═══ AVAILABLE RECORDS ═══

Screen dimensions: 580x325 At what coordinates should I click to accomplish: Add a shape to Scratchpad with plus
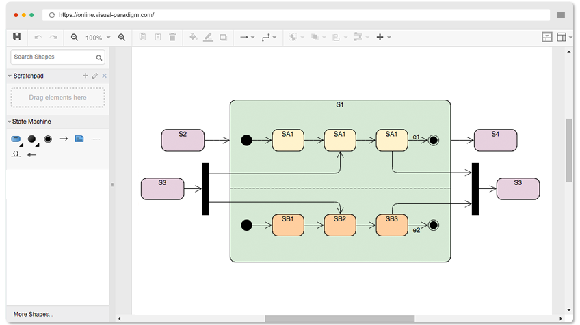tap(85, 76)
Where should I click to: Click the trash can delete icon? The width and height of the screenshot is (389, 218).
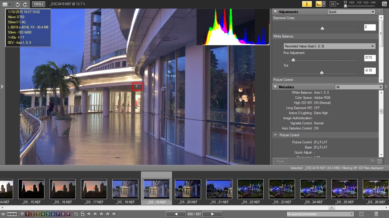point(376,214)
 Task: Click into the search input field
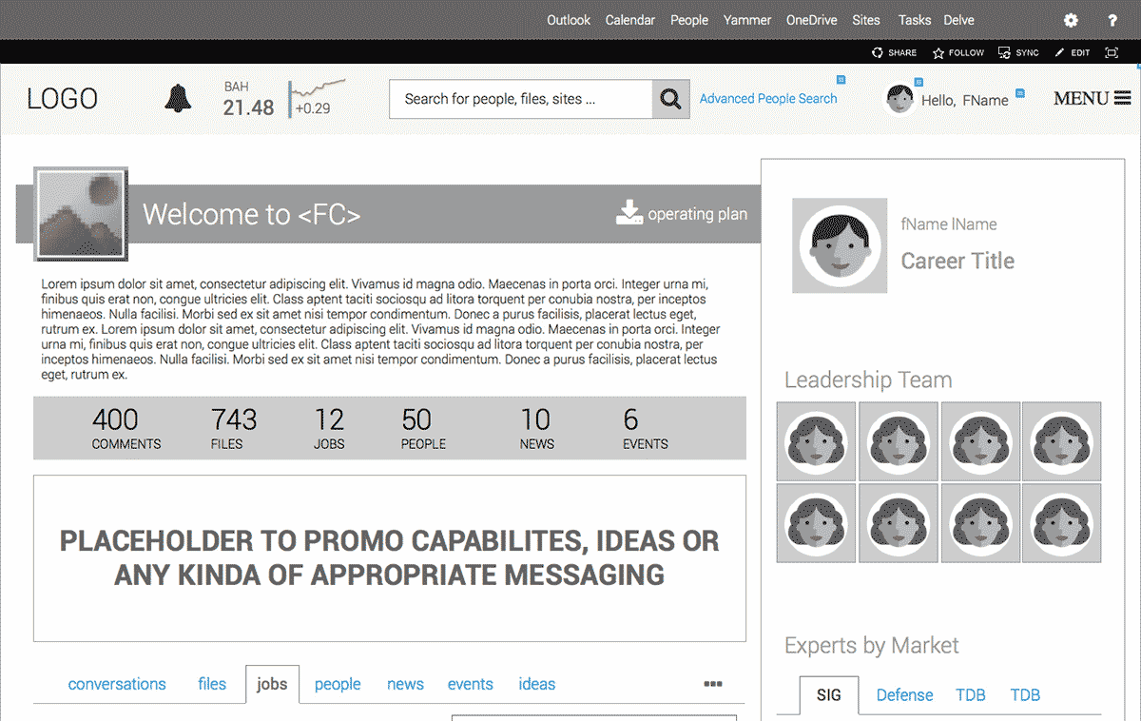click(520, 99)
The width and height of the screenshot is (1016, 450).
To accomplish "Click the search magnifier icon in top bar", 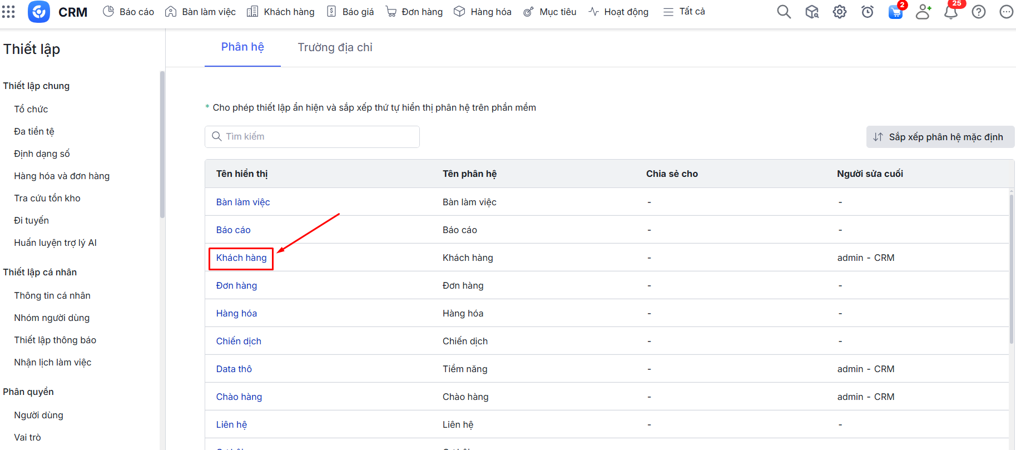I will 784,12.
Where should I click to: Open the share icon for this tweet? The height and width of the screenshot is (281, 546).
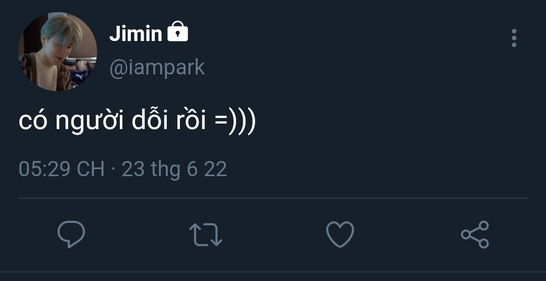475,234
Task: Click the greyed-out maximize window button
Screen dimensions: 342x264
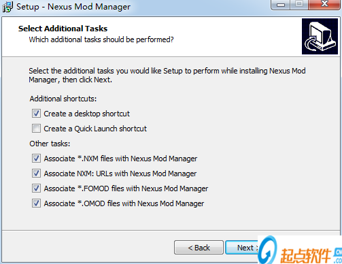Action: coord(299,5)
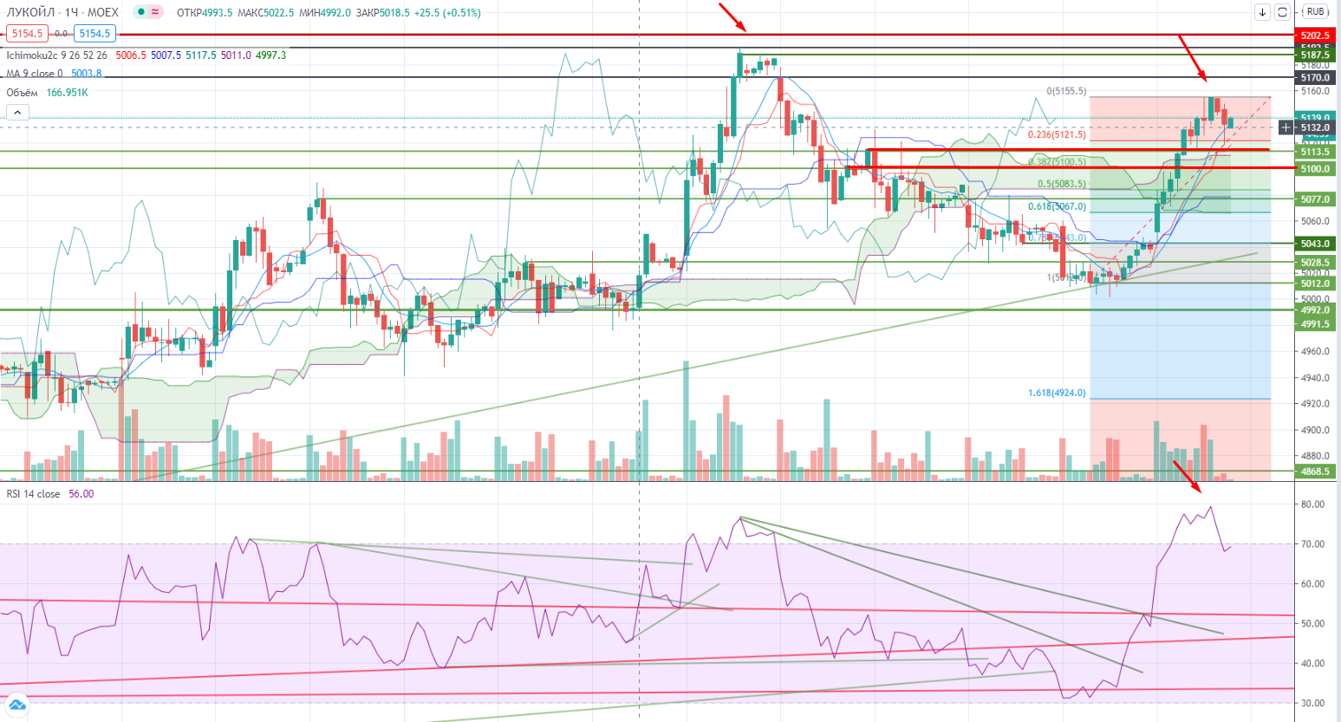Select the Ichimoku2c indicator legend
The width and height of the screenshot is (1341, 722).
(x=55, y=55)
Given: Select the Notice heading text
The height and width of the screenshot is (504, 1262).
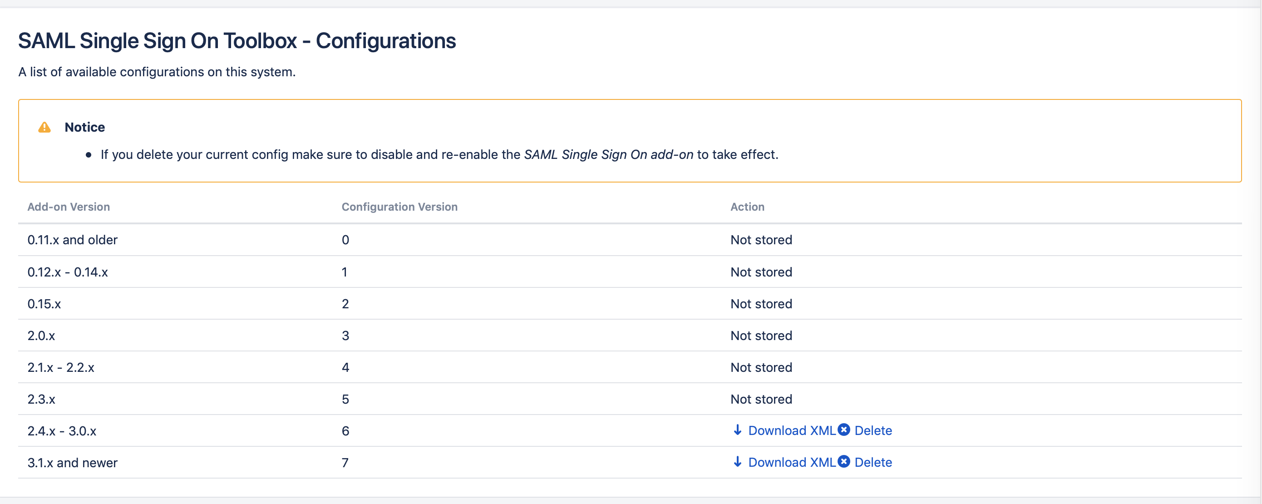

═══

Starting from the line containing "Task: Click the", repeat each line exactly through the end of the entries, including the last, while leaving pictures out.

Task: Click the greyed-out maximize window button
Screen dimensions: 342x264
Action: coord(299,5)
Select the Ichimoku2c indicator legend
The width and height of the screenshot is (1341, 722).
(x=55, y=55)
Given: Select the Notice heading text
The height and width of the screenshot is (504, 1262).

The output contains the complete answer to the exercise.